А теперь? Добилась ли она того, чего хотела? Сейчас ей тридцать, исполнится тридцать один в конце года… неужели мы не виделись целых двенадцать лет?

И почему у меня такое чувство, что было еще что-то… что-то, что я должна вспомнить, о чем я должна подумать?

Попытавшись выбросить из головы бестолковые мысли, я заехала на парковку круглосуточного магазина. Войдя внутрь, я огляделась, раздумывая о том, что хорошо бы чем-то порадовать Эйрин. И увидела стойку с букетами роз. Это, конечно, были далеко не самые лучшие цветы в мире, но, раз выбор невелик, эти вполне сойдут. Я выбрала букет, открытку и отправилась к прилавку, чтобы расплатиться.

В последнее время у нас с Эйрин все складывалось весьма хорошо. Хотя я все равно не могла понять, почему мы все еще вместе. Она была готова обустроить жизнь, хотела детей, собаку и все такое прочее. И хоть в этой жизненной картине не было ни одного изъяна, я не видела, как мы можем это осуществить. Я понимала, чего хочет Эйрин, я принимала это. Но я не могла ей это дать, как бы сильно ни хотела.

Я вздохнула, и мне снова стало грустно. Я вела себя нечестно по отношению к Эйрин, но мы не раз об этом разговаривали, и она знала о моих чувствах и сомнениях. Много раз я пыталась отпустить ее, предлагала ей оставить меня и найти того, кто будет с ней на одной волне, кто захочет того же, что и она, кто не побоится соединить с ней жизнь.

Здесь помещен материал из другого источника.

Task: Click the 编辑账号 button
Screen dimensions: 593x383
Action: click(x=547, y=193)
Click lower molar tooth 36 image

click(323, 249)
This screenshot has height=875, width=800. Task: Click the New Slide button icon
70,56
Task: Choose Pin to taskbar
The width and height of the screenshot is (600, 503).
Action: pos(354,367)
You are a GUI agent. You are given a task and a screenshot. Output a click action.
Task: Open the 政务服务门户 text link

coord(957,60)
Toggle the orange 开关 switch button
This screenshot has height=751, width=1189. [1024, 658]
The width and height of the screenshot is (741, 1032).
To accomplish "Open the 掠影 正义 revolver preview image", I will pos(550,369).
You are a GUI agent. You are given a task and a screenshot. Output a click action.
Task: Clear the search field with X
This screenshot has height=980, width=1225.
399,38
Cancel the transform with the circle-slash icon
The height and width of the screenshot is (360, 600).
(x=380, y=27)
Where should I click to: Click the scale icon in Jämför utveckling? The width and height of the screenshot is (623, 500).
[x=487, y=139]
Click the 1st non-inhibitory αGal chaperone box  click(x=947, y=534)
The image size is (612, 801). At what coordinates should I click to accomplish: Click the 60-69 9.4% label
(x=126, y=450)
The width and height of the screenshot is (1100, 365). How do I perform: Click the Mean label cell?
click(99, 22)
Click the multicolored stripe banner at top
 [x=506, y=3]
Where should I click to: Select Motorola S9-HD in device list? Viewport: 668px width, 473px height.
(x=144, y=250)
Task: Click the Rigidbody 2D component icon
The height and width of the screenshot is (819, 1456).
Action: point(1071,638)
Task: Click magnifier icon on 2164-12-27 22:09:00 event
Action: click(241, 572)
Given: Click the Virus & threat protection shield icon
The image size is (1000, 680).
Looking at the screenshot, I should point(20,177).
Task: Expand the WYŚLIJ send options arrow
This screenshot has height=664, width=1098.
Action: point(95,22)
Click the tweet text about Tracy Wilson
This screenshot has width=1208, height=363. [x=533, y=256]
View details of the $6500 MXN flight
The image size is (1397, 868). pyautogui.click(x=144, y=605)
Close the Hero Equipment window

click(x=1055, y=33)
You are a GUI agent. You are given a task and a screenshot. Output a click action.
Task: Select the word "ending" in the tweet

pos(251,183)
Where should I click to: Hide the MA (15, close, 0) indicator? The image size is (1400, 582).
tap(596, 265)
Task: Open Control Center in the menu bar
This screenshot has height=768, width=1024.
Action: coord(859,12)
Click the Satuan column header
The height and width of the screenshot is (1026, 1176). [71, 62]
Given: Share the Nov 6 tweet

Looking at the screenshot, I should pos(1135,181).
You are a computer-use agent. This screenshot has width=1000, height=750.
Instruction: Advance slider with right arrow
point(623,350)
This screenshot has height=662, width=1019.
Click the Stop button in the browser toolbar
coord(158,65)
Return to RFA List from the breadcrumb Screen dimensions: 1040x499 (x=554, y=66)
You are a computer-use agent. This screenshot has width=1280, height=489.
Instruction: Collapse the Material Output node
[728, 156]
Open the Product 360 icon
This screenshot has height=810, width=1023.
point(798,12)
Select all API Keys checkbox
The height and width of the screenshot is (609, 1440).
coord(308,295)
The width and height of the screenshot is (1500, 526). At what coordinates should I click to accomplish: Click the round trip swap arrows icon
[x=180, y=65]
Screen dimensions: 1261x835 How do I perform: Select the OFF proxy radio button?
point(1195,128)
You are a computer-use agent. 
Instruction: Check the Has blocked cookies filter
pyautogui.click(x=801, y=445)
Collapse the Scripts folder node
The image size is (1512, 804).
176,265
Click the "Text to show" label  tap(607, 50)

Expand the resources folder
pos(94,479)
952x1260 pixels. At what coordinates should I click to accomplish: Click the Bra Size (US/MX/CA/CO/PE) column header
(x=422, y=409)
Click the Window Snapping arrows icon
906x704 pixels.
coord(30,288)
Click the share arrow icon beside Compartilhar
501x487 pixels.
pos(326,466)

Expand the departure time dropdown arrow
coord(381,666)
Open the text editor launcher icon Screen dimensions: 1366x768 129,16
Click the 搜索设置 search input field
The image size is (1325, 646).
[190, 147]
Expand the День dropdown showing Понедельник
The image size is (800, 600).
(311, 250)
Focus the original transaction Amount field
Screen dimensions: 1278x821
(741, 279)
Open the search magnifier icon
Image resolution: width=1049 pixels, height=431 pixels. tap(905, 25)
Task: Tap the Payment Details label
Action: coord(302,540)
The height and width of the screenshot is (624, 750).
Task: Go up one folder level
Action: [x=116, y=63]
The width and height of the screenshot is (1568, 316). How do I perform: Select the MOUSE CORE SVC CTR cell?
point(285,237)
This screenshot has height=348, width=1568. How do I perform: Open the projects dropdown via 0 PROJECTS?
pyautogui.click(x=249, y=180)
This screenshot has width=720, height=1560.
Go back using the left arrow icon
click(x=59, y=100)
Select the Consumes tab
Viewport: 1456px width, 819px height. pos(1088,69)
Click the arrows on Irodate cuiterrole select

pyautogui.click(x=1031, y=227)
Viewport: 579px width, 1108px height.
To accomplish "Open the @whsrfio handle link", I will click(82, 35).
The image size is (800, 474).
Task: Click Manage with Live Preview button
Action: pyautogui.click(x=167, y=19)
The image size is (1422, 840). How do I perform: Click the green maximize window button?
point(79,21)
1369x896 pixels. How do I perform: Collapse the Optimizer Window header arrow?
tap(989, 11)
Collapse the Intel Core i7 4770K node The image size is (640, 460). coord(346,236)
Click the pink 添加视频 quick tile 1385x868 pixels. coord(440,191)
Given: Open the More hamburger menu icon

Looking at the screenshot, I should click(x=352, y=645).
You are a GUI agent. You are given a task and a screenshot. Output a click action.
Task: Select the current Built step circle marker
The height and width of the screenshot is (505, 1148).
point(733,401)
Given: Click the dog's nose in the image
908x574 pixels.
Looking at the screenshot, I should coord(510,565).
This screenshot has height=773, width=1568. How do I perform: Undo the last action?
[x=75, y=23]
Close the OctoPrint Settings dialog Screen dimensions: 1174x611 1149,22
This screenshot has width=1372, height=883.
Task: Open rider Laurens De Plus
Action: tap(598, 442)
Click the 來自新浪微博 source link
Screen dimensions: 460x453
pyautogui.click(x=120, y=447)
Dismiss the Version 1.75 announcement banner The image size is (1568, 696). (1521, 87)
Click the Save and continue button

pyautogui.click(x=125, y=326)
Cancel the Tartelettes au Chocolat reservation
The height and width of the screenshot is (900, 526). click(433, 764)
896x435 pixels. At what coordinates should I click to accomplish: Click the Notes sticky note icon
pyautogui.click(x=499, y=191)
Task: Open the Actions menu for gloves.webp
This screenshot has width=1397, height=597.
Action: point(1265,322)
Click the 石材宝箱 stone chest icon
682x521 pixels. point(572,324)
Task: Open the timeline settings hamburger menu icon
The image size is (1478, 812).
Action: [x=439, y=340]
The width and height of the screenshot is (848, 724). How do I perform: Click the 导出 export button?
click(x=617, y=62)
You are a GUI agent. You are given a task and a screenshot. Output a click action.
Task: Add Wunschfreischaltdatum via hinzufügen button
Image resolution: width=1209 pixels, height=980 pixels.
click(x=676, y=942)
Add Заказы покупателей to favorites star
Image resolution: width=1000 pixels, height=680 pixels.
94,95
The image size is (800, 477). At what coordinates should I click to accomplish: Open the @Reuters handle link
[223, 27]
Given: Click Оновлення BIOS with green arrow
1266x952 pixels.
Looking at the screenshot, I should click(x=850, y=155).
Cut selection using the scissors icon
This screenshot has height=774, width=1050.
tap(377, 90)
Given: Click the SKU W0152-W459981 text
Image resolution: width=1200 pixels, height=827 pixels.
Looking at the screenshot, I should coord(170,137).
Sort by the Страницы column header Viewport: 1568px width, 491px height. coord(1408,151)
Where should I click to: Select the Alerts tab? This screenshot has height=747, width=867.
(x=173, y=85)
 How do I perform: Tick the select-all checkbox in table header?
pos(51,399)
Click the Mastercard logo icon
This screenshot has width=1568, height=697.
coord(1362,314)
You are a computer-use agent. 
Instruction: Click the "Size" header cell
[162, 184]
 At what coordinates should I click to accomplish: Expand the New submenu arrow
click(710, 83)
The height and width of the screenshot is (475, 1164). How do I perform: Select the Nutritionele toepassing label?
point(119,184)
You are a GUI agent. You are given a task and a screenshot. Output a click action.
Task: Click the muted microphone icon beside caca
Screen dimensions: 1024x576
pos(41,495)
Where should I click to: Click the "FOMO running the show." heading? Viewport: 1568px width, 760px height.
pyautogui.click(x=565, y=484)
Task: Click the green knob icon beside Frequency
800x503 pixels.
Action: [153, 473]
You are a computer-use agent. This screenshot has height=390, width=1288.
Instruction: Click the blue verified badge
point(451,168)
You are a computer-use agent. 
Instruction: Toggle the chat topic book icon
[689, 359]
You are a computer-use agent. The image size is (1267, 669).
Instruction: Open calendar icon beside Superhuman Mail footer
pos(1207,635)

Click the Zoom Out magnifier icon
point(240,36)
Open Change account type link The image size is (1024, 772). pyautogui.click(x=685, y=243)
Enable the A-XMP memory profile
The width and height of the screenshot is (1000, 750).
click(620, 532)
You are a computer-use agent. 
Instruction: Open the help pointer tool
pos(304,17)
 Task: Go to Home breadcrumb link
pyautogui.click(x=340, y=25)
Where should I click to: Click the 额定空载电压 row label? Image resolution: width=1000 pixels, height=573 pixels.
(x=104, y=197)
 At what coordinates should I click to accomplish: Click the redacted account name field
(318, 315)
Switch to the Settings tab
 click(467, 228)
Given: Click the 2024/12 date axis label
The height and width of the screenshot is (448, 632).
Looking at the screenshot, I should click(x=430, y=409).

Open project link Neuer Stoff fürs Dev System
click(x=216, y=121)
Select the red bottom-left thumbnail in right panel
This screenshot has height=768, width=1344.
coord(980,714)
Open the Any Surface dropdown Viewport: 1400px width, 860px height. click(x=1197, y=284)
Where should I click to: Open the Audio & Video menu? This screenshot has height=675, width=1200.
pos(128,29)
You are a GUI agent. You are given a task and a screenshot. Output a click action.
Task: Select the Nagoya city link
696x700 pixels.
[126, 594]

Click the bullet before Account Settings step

Она всегда отвечала, что подождет меня.

Я ехала к окраине Рочестера и улыбалась. Мне не терпелось увидеть Эйрин. Я хотела обнимать ее, держать в своих руках и согреваться ее любовью. Да, я любила Эйрин. Как иначе могла бы я быть с ней целых три года и не любить?

Скоро я поверну к ее дому. Я рулила и поглядывала на все, что я для нее купила. Надеюсь, ей понравится. Она жаловалась раньше, что я не делаю ей сюрпризов, ну так вот, теперь делаю.

Я подкатила к ее дому, мои фары осветили дверь гаража. Я увидела, что в спальне горит свет, так что я точно знала, что она наверху. Я заглушила машину, взяла открытку и вытащила авторучку.

Щелкая ручкой, я задумалась, как же подписать открытку. Лицо мое расплылось в недоброй усмешке, когда я начала писать. Закончив, я сунула открытку в конверт, лизнула его, заклеила, вылезла из машины, отыскала нужный ключ на связке и тихонько отперла дверь. Раз я решила устроить сюрприз, нужно было стараться не спугнуть Эйрин. И не перепугать ее до смерти в процессе.

Я закрыла за собой дверь и прислушалась, пытаясь понять, где Эйрин и что она делает. Я услышала звук телевизора, доносящийся из спальни, и так и представила себе, что Эйрин сидит в кровати, опершись на изголовье, в руках книга, на носу очки для чтения. Телевизор включен для фона, она его совсем не смотрит.

Прихватив подарки, я отправилась наверх, остановилась в коридоре и тихонько заглянула в спальню. Ага, она оказалась такой предсказуемой. Со своего места я могла разглядеть даже название книги. И хоть до сих пор я не знала, что она – поклонница Даниэллы Стил, но, как говорится, о вкусах не спорят.

Если бы я захотела, я легко подобралась бы незамеченной прямо к кровати. Когда Эйрин зачитывалась, она полностью выпадала из реальности. Вместо шпионских штучек я решила применить кавалерийскую атаку. Я ворвалась в дверь с громким воплем и запрыгнула на кровать.

Эйрин завизжала, а я, смеясь, приземлилась на нее сверху.

– Черт возьми, Энди! У меня душа в пятки ушла! – она начала колотить меня по спине.

Я все смеялась:

– Давай, доставай свою душу из пяток, она мне здесь нужна!

– Очень смешно! Ты зачем это устроила?

Я оперлась на руки, подняла верхнюю часть туловища, посмотрела ей в лицо и вздернула плечо:

– Хотела сделать тебе сюрприз.

– Тебе это определенно удалось, – она усмехнулась, подняла обе руки и взъерошила мне волосы.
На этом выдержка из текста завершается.